Spears uses music to ‘send letters’ to listeners
by By CHRISTY ARMSTRONG Banner Staff Writer
May 13, 2013 | 1047 views | 0 0 comments | 7 7 recommendations | email to a friend | print
Jillian Spears
Jillian Spears
Jillian Spears said she lives to express herself through music and art. Though things like music and art classes can make them sound like lofty things, she said it is simple.

“My main focus in life is as a musician,” she said before listing some of her other creative endeavors.

Spears is a 22-year-old senior at Lee University who is majoring in art and minoring in theater. As she counts down the days to her graduation in July, she said she does not have any concrete plans.

She does know she plans to continue music.

She can be found on local music event posters for “The Mailboxes,” the name under which she and a few friends perform as a band.

The Mailboxes’ name came to be when Spears jokingly pointed out a mailbox to someone while trying to choose a band name. The name stuck, and she said it made sense because writing songs can be just as personal as what you might write to stick in a mailbox.

“Songs are kind of like letters that you send to people,” she said.

Spears, who has lived in Cleveland since she was 7, got an early start in music.
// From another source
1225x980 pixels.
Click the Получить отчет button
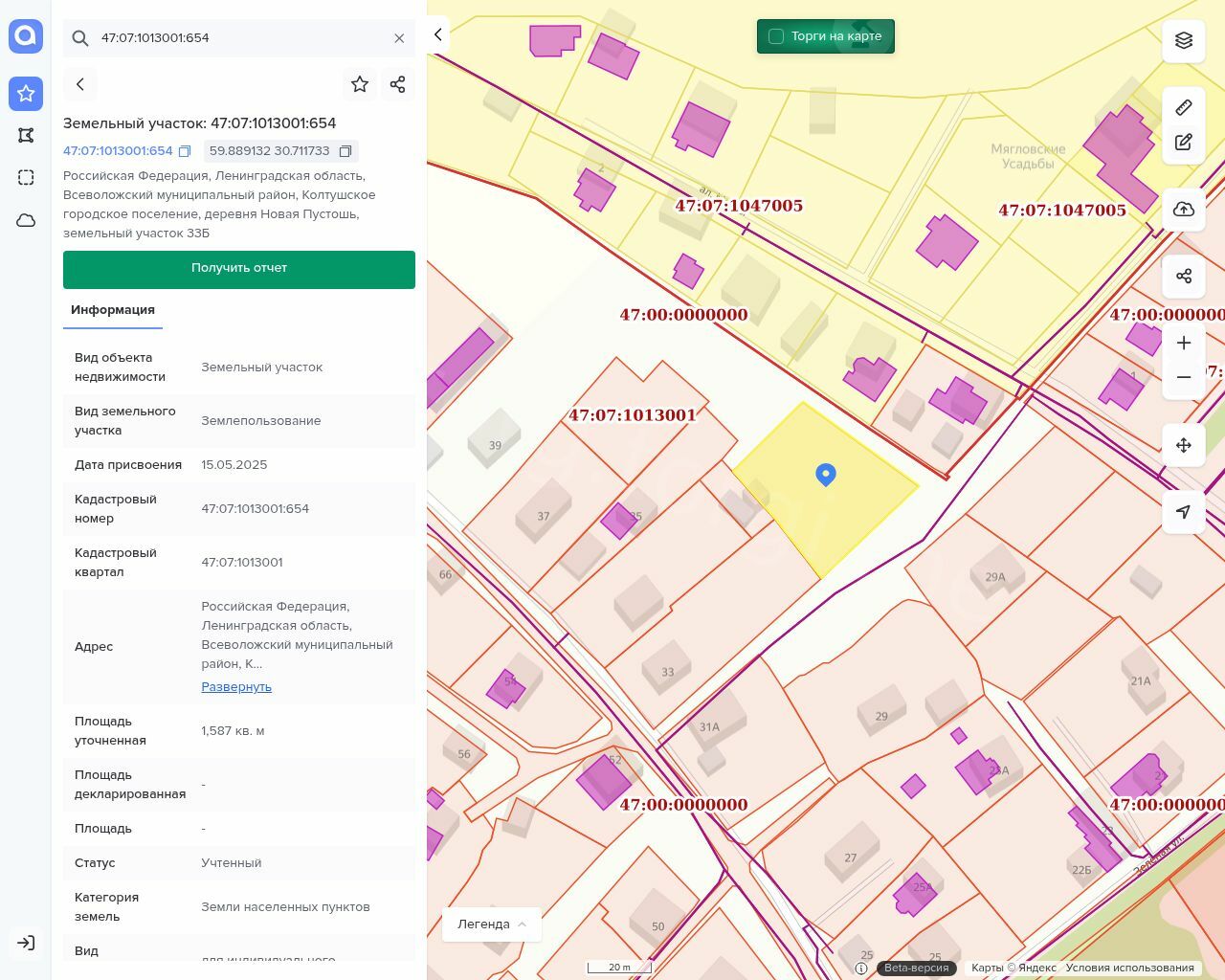239,269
She said music has always been a part of her life, listening to her mother play the piano and beginning to sing in church around the age of 3.
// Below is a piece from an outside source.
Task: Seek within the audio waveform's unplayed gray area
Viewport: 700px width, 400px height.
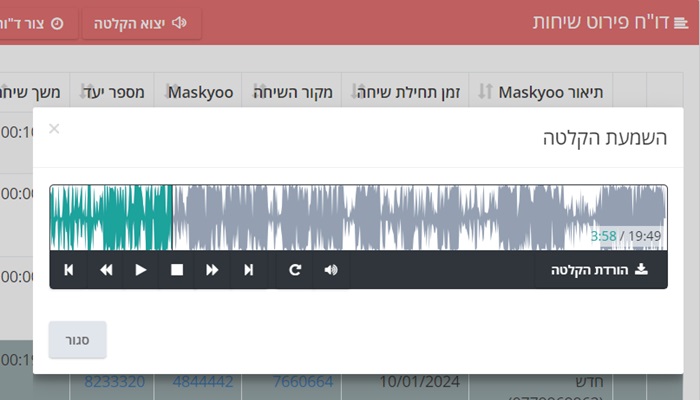Action: pyautogui.click(x=400, y=217)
When she started second grade in school, she also started taking piano lessons. In high school, she began performing on her own as The Mailboxes, with friends occasionally playing with her for concerts, which continued until she hit college.

She chose to attend Lee University because her parents and a couple of her older siblings had attended, and it had a good music program.

She entered college as a freshman planning to earn a degree in music. But, to her surprise, doors kept opening up for her to sing and play piano with The Mailboxes.

She ultimately decided to change her major to art so she could focus on her personal music performance and learn to exercise her creativity through other types of art.

Her studies in art have had her focusing on oil painting, and her studies in theater have allowed her to gain experience with acting.

Spears performed the lead role of Eliza as the understudy in a university production of “My Fair Lady” and worked with other students to write lines and song lyrics for “Lessons,” an original student-produced play that centered around music.

She and her bandmates in The Mailboxes have continued to see success. They independently recorded their first album, “Red Flags,” in January and performed in a variety of venues in the Chattanooga and Nashville areas.

As a Christian, she said she plans to keep trusting God with her postcollege plans and not spend a lot of time worrying about what comes after she turns the tassel of her funny-looking graduation hat from one side to the other.

“It’s definitely not the way the world would want you to think about it,” Spears said.

Spears likens the style of her music to artists like Regina Spektor and Ingrid Michaelson. While she doesn’t categorize her music as being part of the Christian genre, she said her faith impacts how she writes the songs she sings. Even if a song is about a breakup, she said there is still a hint of positivity in her lyrics.

“Even if a song is sad, I try to add something about the hope of God,” Spears said.

In addition to The Mailboxes, Spears also teaches private piano lessons. She said her hope is move toward launching a career as a touring music artist, even if her plans include continuing to teach along the way.

The hope she tries to inject in her songwriting will keep her going even if she graduates from college this summer without knowing exactly which road to take, she added.